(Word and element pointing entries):
— Begin —

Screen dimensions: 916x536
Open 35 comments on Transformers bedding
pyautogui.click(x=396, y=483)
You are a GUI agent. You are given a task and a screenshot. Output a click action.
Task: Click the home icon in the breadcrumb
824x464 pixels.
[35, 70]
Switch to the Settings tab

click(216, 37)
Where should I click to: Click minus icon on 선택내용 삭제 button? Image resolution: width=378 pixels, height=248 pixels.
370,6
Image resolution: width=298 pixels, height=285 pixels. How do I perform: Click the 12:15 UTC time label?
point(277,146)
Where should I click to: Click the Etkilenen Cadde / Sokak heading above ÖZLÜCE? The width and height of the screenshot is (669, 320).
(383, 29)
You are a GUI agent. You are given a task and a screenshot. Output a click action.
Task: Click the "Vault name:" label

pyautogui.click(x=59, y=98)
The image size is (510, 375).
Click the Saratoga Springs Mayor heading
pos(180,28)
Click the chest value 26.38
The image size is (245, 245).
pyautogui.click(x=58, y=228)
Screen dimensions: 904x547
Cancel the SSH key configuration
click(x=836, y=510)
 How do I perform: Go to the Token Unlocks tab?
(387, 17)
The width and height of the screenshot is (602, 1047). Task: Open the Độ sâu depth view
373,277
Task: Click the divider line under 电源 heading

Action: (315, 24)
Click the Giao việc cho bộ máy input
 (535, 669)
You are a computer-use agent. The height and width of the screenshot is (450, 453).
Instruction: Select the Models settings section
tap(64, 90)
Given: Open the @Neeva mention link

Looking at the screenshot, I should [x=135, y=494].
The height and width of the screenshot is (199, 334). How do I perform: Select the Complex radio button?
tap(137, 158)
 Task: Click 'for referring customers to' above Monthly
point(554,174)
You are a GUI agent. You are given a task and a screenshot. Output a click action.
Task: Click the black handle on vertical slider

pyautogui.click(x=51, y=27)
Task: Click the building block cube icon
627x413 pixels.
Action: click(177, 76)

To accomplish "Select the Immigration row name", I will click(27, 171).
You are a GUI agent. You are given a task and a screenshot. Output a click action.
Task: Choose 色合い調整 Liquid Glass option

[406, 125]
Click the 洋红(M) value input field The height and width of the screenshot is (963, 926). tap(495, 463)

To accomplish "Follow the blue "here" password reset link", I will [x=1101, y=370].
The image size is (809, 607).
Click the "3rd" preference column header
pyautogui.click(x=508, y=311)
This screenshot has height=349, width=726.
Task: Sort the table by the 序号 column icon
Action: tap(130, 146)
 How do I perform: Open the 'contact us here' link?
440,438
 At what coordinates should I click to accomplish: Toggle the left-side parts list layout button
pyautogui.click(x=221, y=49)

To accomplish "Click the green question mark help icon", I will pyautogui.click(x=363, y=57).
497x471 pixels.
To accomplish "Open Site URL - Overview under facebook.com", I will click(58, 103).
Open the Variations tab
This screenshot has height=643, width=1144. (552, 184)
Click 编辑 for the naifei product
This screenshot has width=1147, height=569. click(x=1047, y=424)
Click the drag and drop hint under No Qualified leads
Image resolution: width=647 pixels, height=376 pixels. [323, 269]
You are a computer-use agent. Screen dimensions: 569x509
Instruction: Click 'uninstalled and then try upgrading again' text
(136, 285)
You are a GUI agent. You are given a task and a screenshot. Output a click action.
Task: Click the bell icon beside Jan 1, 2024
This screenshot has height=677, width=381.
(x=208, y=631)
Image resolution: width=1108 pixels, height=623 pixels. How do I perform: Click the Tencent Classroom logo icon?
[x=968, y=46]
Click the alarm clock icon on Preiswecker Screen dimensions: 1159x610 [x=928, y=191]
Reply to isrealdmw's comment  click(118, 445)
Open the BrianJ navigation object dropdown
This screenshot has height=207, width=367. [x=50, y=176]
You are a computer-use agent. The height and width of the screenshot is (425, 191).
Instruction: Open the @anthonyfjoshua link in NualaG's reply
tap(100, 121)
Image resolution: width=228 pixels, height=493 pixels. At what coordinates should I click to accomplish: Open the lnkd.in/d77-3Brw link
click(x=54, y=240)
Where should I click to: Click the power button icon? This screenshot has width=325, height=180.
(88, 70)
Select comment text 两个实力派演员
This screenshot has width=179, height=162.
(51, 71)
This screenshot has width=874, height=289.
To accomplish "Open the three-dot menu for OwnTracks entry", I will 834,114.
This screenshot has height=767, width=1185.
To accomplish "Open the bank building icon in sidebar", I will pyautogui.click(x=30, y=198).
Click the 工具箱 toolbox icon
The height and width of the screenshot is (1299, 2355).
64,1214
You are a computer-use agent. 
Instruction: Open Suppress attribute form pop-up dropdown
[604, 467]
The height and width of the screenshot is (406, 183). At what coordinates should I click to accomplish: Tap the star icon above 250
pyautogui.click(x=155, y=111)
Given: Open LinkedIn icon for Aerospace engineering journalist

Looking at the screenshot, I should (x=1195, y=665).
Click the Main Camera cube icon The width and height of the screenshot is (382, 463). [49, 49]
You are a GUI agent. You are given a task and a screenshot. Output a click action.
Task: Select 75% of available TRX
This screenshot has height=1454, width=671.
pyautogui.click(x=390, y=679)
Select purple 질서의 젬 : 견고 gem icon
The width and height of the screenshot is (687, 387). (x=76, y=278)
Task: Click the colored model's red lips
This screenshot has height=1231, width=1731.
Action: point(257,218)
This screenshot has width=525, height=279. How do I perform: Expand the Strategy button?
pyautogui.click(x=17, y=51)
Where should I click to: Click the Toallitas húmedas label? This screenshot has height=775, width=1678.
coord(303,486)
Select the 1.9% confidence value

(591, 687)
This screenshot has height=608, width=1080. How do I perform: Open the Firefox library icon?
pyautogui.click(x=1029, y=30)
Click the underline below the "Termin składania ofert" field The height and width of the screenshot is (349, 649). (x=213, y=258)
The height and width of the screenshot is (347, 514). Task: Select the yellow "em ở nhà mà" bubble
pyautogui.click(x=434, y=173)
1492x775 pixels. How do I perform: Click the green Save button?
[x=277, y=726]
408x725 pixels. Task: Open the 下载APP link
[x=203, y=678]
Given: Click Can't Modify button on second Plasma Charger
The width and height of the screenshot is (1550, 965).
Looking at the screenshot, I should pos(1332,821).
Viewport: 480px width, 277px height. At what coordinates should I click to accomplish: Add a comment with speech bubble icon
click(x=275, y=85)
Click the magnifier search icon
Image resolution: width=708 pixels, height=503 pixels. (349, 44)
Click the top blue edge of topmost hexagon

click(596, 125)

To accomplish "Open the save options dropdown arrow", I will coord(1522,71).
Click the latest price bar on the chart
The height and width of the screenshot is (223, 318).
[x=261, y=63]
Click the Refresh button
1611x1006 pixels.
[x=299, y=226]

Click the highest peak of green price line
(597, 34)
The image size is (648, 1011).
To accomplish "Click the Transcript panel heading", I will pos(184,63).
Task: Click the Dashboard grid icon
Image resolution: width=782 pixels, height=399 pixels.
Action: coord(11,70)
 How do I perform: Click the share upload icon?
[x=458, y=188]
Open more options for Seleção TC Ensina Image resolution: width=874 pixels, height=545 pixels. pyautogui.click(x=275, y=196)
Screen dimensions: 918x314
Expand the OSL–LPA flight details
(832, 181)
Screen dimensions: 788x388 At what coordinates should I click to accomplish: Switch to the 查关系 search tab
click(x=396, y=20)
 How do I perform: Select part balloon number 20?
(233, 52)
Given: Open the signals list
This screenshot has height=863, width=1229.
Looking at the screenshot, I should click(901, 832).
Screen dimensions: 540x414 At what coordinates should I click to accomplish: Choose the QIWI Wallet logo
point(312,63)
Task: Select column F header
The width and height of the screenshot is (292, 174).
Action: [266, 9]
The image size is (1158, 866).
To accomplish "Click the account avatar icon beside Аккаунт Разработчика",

— End —

(EXERCISE): Copy the lines of the material word for word, starting at the line that contains "is (450, 453)." and ending at the line that contains "will pyautogui.click(x=363, y=57).", with both of those lines included.

(EXERCISE ANSWER):
You are a computer-use agent. The height and width of the screenshot is (450, 453).
Instruction: Select the Models settings section
tap(64, 90)
Given: Open the @Neeva mention link

Looking at the screenshot, I should [x=135, y=494].
The height and width of the screenshot is (199, 334). How do I perform: Select the Complex radio button?
tap(137, 158)
 Task: Click 'for referring customers to' above Monthly
point(554,174)
You are a GUI agent. You are given a task and a screenshot. Output a click action.
Task: Click the black handle on vertical slider

pyautogui.click(x=51, y=27)
Task: Click the building block cube icon
627x413 pixels.
Action: click(177, 76)

To accomplish "Select the Immigration row name", I will click(27, 171).
You are a GUI agent. You are given a task and a screenshot. Output a click action.
Task: Choose 色合い調整 Liquid Glass option

[406, 125]
Click the 洋红(M) value input field The height and width of the screenshot is (963, 926). tap(495, 463)

To accomplish "Follow the blue "here" password reset link", I will [x=1101, y=370].
The image size is (809, 607).
Click the "3rd" preference column header
pyautogui.click(x=508, y=311)
This screenshot has height=349, width=726.
Task: Sort the table by the 序号 column icon
Action: tap(130, 146)
 How do I perform: Open the 'contact us here' link?
440,438
 At what coordinates should I click to accomplish: Toggle the left-side parts list layout button
pyautogui.click(x=221, y=49)

To accomplish "Click the green question mark help icon", I will pyautogui.click(x=363, y=57).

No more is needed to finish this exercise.